[START OF TEXT EXCERPT]
Thanks for putting this together @bri365. I'm still digesting but a few things that surfaced as I read this over:

1. Are objects stored under a single key (by primary index)? Are there key/value size limitations that we may run across? Would core need to adopt constraints on object size? Would a SQL implementation need to use a large column type to meet the theoretical maximum value size? How would that impact performance?
2. It isn't clear to me, reading the proposal, what fields for each object are being considered for indexing. Are we indexing every column? What is our plan for index migration when we want to change what fields are indexed? How does this jive with HA? How does this impact future changes in the types of queries we execute?
3. How are indices updated when an object is updated?
4. Does this proposal assume the same breakdown of models that we have today? Has there been any thought into what improvements, if any, could be made to the existing models?

[elinesterov]

This is definitely something we are looking forward to at ByteDance :) happy to collaborate on this. We've done some tests with 100k agents with recent caching changes enabled which shows around 15k QPS. It will be interesting to take it x5 or x10 from here 😬 .
In our current deployment model, we have DB per DC which adds a certain overhead, especially for JWT-SVID. Having one global DB spread across multiple regional DC will be great but might be challenging because of performance and specific failure scenarios.
[END OF TEXT EXCERPT]
WORK TO DO:
a - Write out the forum excerpt word for word, starting at "2. It isn't" and ending after "from here 😬 .".
b - In the forum excerpt, how many agents were used in the tests with recent caching changes enabled, and what throughput did those tests show?
[START OF GIVEN RECORDS]
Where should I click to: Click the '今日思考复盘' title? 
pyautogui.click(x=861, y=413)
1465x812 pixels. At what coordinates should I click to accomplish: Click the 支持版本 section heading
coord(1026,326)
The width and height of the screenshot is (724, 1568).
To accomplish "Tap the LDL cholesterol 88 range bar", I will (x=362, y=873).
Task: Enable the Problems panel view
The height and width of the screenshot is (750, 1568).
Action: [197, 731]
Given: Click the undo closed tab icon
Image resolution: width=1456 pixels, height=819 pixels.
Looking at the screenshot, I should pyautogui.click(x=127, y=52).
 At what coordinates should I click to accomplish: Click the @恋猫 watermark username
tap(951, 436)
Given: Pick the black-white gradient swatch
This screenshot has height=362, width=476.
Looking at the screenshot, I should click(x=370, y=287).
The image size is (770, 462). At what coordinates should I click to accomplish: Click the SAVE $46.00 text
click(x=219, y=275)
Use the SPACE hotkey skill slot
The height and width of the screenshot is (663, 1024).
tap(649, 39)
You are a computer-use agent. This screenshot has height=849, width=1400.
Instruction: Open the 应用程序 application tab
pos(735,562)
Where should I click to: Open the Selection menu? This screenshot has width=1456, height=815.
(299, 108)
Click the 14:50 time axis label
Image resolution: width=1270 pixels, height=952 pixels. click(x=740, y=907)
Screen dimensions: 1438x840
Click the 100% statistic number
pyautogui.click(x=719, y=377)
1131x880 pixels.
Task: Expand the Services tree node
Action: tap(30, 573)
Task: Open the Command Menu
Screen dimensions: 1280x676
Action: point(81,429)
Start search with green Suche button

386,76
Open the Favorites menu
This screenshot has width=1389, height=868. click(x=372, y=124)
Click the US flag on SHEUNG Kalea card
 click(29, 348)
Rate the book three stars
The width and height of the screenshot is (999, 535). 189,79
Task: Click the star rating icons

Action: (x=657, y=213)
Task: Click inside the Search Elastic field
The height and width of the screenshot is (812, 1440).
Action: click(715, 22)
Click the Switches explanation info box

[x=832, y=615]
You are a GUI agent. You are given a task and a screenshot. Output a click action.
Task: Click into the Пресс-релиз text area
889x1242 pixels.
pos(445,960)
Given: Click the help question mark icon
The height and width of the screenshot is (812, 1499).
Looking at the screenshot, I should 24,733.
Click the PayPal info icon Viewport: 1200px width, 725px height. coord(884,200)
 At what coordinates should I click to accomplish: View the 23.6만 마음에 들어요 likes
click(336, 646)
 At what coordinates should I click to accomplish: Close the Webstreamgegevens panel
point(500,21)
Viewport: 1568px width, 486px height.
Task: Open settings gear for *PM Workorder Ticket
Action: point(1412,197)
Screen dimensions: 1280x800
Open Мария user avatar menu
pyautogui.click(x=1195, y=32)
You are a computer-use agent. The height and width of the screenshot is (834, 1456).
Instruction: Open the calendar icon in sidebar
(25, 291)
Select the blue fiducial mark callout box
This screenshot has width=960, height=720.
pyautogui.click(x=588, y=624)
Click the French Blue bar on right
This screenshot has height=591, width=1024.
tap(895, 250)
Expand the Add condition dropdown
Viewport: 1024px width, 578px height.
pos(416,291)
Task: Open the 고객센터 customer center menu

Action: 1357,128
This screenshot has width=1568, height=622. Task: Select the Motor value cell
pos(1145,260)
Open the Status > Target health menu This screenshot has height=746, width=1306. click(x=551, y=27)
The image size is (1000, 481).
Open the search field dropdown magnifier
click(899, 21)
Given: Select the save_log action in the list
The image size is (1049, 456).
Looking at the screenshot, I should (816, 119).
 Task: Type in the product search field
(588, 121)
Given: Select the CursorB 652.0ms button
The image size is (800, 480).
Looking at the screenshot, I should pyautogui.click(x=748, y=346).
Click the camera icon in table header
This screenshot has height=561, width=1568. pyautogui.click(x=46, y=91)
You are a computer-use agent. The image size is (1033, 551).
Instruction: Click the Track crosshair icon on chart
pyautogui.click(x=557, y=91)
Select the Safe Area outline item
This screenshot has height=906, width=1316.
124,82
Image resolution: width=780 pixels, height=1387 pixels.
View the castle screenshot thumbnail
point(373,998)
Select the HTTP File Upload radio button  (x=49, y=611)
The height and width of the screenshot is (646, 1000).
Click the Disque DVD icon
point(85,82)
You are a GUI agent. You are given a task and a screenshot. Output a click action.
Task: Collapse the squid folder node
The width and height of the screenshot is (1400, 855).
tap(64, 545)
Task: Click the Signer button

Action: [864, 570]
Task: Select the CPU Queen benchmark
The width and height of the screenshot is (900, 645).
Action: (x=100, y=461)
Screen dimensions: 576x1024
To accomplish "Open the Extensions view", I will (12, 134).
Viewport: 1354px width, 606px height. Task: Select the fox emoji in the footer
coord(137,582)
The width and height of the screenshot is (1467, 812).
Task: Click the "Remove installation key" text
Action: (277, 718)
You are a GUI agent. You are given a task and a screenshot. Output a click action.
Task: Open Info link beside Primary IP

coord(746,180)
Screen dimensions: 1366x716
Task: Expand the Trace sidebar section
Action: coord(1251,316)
[END OF GIVEN RECORDS]
EXERCISE SOLUTIONS:
a -
2. It isn't clear to me, reading the proposal, what fields for each object are being considered for indexing. Are we indexing every column? What is our plan for index migration when we want to change what fields are indexed? How does this jive with HA? How does this impact future changes in the types of queries we execute?
3. How are indices updated when an object is updated?
4. Does this proposal assume the same breakdown of models that we have today? Has there been any thought into what improvements, if any, could be made to the existing models?

[elinesterov]

This is definitely something we are looking forward to at ByteDance :) happy to collaborate on this. We've done some tests with 100k agents with recent caching changes enabled which shows around 15k QPS. It will be interesting to take it x5 or x10 from here 😬 .

b - 100k agents, showing around 15k QPS.